All this has companies that came on early with Wal-Mart's RFID mandate, like Daisy Brand, smiling smugly from the catbird seat. The manufacturer of sour cream and cottage cheese started shipping RFID-tagged cases and pallets to Wal-Mart in the fall of 2004, and now all of its pallets and cases have RFID, including those headed to Sam's Club. Daisy says its investment in RFID has been a boon, helping it better manage the flow of its perishable products through Wal-Mart stores and ensure marketing promotions proceed as planned.
Using Wal-Mart's Retail Link Web site for suppliers, Daisy Brand's information systems manager Kevin Brown says he can track, by lot number, how quickly pallets of product make it to stores and when they're unpacked, since Wal-Mart has readers at its dock entrances and on its cardboard-case compactors. If a Wal-Mart store is scheduled to run a sales promotion on sour cream, certain information can ensure that the promotion is taking place as planned. For example, the destruction of a large number of cases suggests that the contents of the cases were used to to fill up the waist-high coolers typically used for refrigerated-product promotions. In fact, some in the industry speculate Wal-Mart will soon require any retailer running a promotion in its stores to use RFID.

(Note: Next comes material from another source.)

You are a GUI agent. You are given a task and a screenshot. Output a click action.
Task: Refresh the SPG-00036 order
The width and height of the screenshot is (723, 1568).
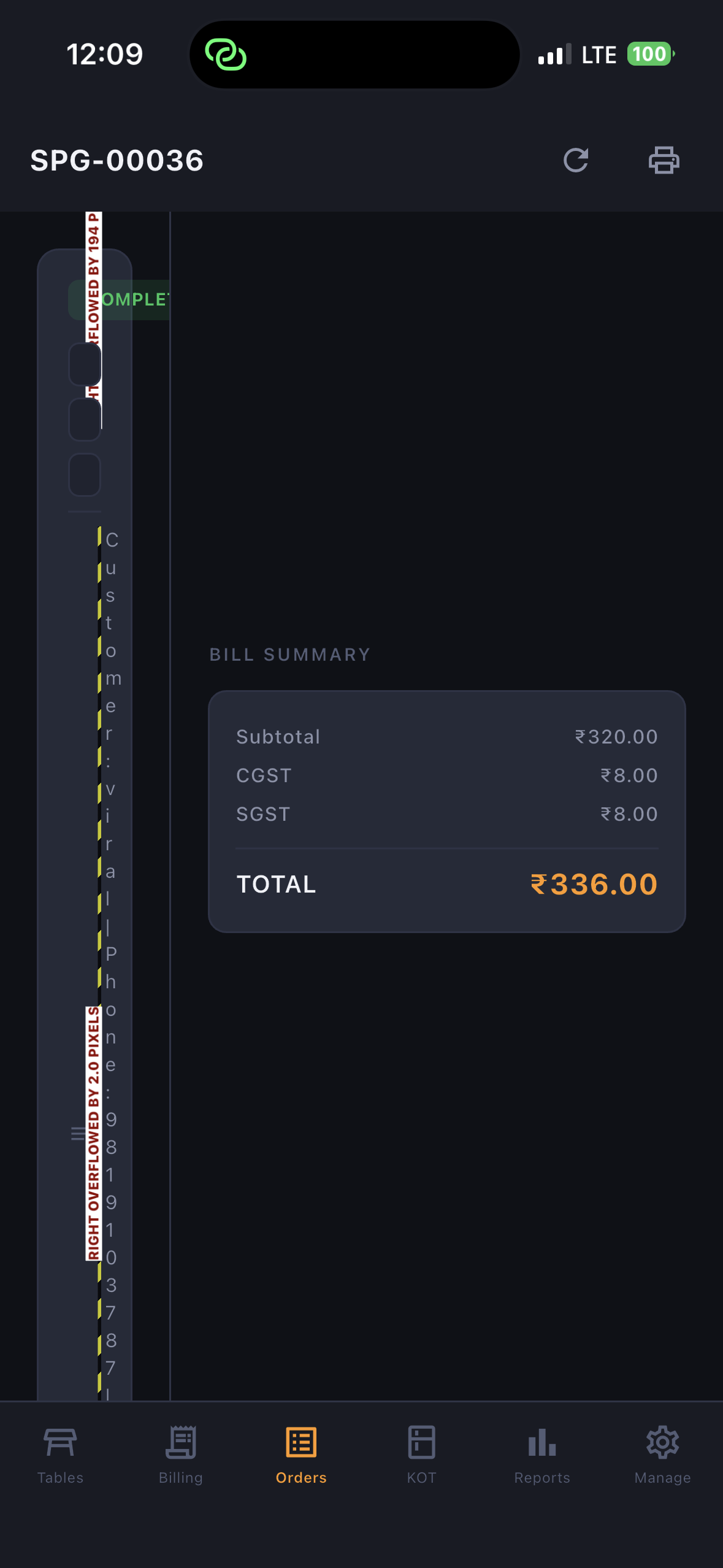576,161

Daisy already is in compliance with the Sam's Club mandate to have cases and pallets tagged for all distribution centers by October 2009. But Brown admits things get interesting at the item level compliance required in 2010. Since Sam's Club is a warehouse store, some individual selling units are the cases themselves, so that won't be a problem. "For inexpensive consumable items, it will get down to the value derived from tagging at the item level," Brown said. "I'm looking forward to learning more about their item-level plan as it evolves."
RFID industry experts say item-level tagging can help with "shrinkage" (which typically means customer and employee theft) and also aid in costly product recalls. Sam's Club participated in a few of those last years, including a recall of Cargill beef patties for E. Coli contamination in the fall.
The Sam's Club pallet fee should serve as a wake-up call to suppliers that Wal-Mart is still serious about RFID. And as Daisy Brand shows, RFID could prove beneficial far beyond complying with a customer's mandate.